Powertrain safety via thermal management will be critical as the market matures. As original equipment manufacturers (OEMs) scramble towards electrification, battery safety is sometimes missed or not fully realised. This was publicly highlighted in a big way during 2020-2021 by the safety-related recall of GM’s Bolt, at a cost of approximately US$1,9 billion; this wasn’t the only automaker that had EV recalls relating to potential fire risks.

The way that batteries are being designed is evolving at both a cell and pack level. Battery chemistry is adopting higher nickel cathodes, lithium iron phosphate batteries are making a resurgence, and more attention is being paid to solid-state batteries. These changes are profoundly impacting the requirements around thermal management and materials in EV batteries.

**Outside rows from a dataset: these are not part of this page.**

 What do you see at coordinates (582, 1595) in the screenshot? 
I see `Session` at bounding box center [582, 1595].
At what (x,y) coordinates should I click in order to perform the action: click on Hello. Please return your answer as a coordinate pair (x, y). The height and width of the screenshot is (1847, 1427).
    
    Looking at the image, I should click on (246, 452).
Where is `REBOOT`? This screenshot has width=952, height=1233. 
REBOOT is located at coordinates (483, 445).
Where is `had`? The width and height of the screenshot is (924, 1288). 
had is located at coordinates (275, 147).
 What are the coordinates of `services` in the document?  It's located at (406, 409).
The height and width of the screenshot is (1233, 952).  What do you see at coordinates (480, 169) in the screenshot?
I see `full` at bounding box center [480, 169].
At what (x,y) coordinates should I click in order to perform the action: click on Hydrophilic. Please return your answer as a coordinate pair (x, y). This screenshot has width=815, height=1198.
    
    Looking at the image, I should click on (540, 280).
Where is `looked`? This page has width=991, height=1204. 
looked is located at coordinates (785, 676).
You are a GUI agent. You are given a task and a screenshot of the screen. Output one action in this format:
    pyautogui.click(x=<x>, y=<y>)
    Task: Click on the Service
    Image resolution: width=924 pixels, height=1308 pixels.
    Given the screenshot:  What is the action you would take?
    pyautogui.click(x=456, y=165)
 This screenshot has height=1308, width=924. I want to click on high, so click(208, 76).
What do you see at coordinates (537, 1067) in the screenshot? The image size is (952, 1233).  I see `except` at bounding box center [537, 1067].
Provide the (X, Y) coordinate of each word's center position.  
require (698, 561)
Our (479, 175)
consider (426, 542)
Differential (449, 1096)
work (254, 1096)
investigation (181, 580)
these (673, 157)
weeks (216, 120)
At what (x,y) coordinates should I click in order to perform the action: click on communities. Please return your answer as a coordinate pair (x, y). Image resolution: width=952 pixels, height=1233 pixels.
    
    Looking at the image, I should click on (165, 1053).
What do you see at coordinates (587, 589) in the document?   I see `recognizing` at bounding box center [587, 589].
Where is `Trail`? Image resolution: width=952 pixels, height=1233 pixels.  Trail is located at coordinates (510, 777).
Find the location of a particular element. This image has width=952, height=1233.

Outside the cell, we see OEMs transitioning towards cell-to-pack designs, with announcements from the likes of Tesla and Volkswagen. This fundamental change in battery pack structure leads to changes in how thermal strategies and materials are incorporated, including thermal interface materials, coolant channels, and fire protection.

Whilst much attention is focused on the battery, electric motors and power electronics are literally the driving force behind EVs and present their own challenges when it comes to thermal management and materials. Permanent magnet motors require a specific operating temperature to avoid damage, while allowing the copper coils in a motor to get too hot can reduce efficiency or damage the winding insulation.

Hydrogen fuel cells are the last piece of the puzzle to decarbonise land transport. While the race is being led by battery electric vehicles, battery solutions cannot always deliver for use cases requiring significant range, high loads, brief downtime, and/or high operational flexibility. Examples of this include long-haul trucking and high-milage city bus operations.

In addition, batteries will be prioritised into light-duty sectors, where they are most profitable, so long as demand is high and outstrips supply. This is creating opportunities for fuel cells; giants like Toyota, Hyundai, GM, and Daimler are continuing to pump millions into improving fuel cell system technology and wider hydrogen infrastructure. Fuel cells have many weaknesses compared with batteries but to help meet climate goals they should not be discarded in heavy-duty segments.

Although most traditional automakers have committed to an electric future and flying electric taxis have started to emerge from the realms of science fiction, there is still a long way to go as the industry strives to close the performance gap with internal combustion engines, increase safety, lower costs, and overcome regulatory barriers.